Note that they are also introducing a new all-employee share purchase plan which is not even being put to shareholders – not required under AIM rules they say.

Incidentally Louise Patten has an interesting career history. To quote from Wikipedia “In 2006 she started as a non-executive director of Marks & Spencer plc. As chairman of the Remuneration Committee, she was responsible for approving a bonus scheme which was criticised for making it easier for executive directors to change the associated growth targets”. She was also a non-executive director of Bradford & Bingley when the company failed and was nationalised in 2008. There may be more interesting information that I could not see because in Google a search for “Louise Patten” retrieves only a few entries with the statement “Some results may have been removed under data protection law in Europe”.

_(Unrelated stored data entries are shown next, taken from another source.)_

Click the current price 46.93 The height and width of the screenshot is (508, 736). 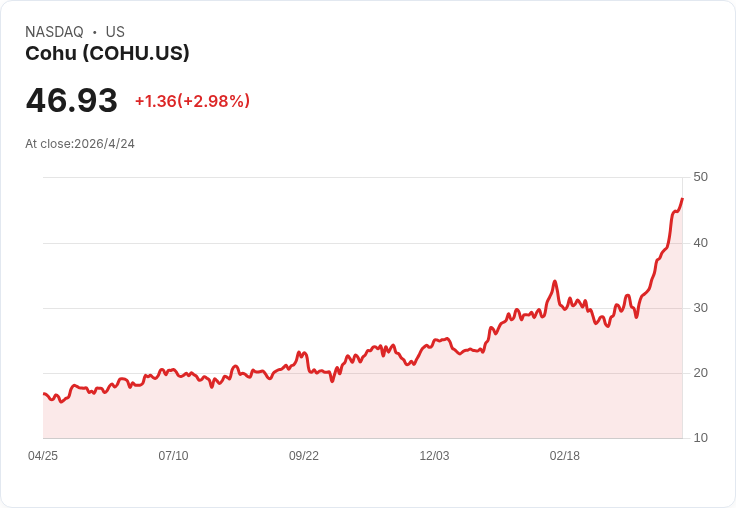[x=71, y=100]
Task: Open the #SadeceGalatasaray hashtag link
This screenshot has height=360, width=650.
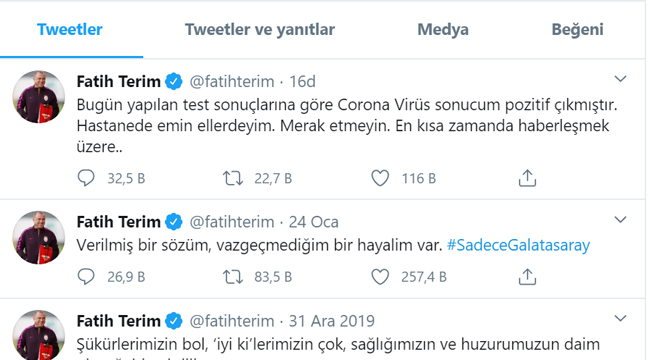Action: (x=518, y=245)
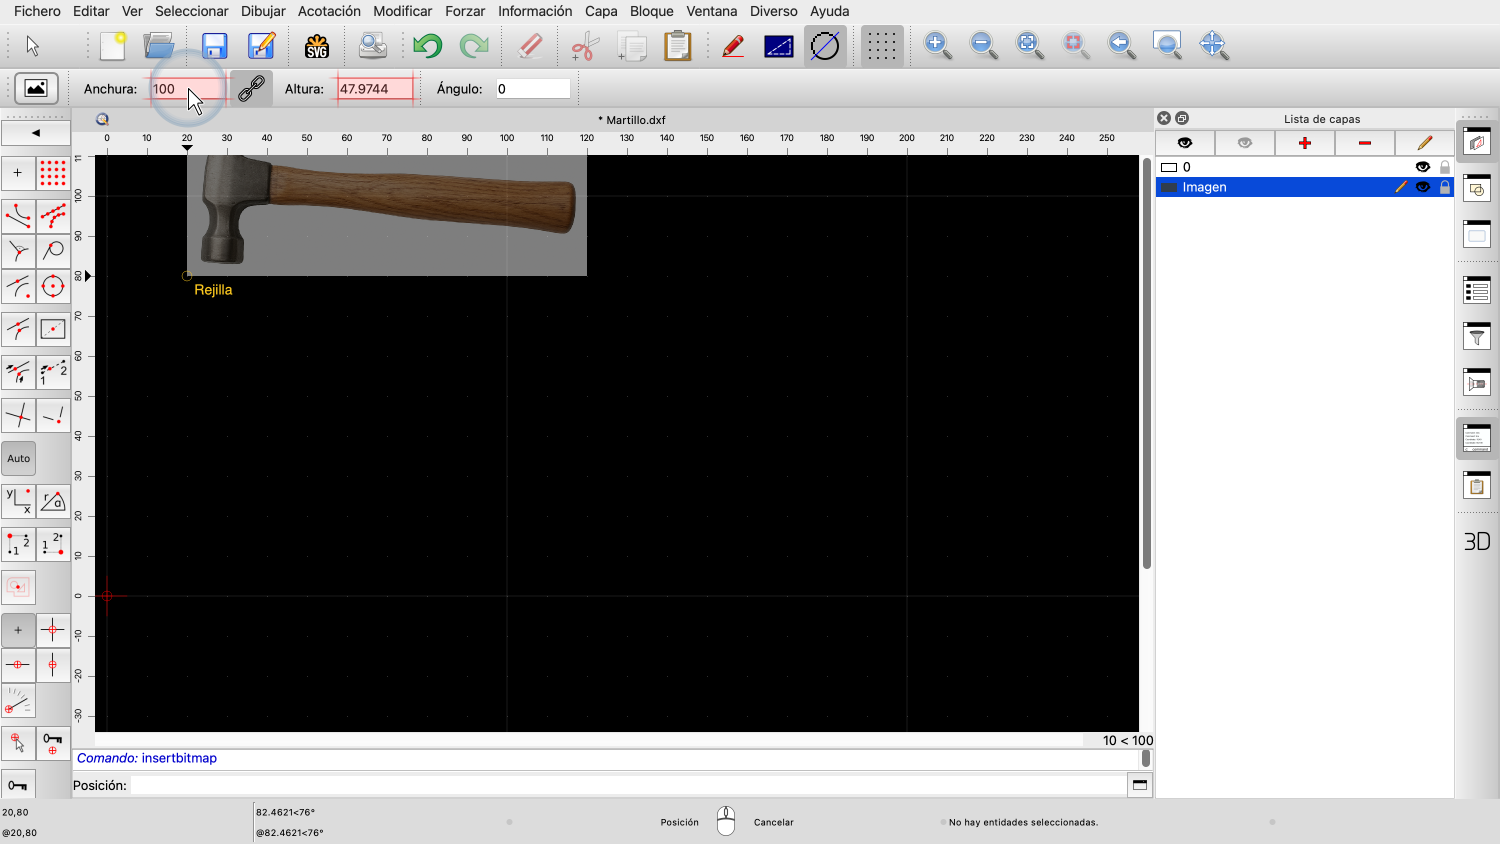Click the Auto snap button

coord(19,459)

I suggest other shareholders vote against the aforementioned resolutions likewise.

But it is easy to vote if you are on the register of the company and have been sent a proxy voting form. Equiniti, the company’s registrar, do provide an easy on-line voting system unlike other registrars, although for some peculiar reason they do not advertise the fact this year. All you need is the three numbers on the voting card and you can vote here: https://www.shareview.co.uk/views2/asp/VoteLogin.asp . No need to register or remember your log-in and password – just vote. As I said to a Link Asset Services representative at another AGM last week, why don’t they provide a simple system like that? They just wish to collect email addresses in my view by having people register and there is no security issue as they claim as it’s very unlikely that anyone would intercept the proxy voting card.

Registrars do need regulating by the FCA in my view, as I have said before, to put a stop to this kind of nonsense.